#### What the exercise asks
Print each of the entries below verbatim, keeping every line unchanged and in its original order.

#### Supplied information
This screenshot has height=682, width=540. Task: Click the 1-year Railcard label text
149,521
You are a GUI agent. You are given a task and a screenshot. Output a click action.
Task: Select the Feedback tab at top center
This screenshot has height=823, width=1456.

#### Final answer
This screenshot has height=682, width=540. Task: Click the 1-year Railcard label text
149,521
You are a GUI agent. You are given a task and a screenshot. Output a click action.
Task: Select the Feedback tab at top center
This screenshot has height=823, width=1456.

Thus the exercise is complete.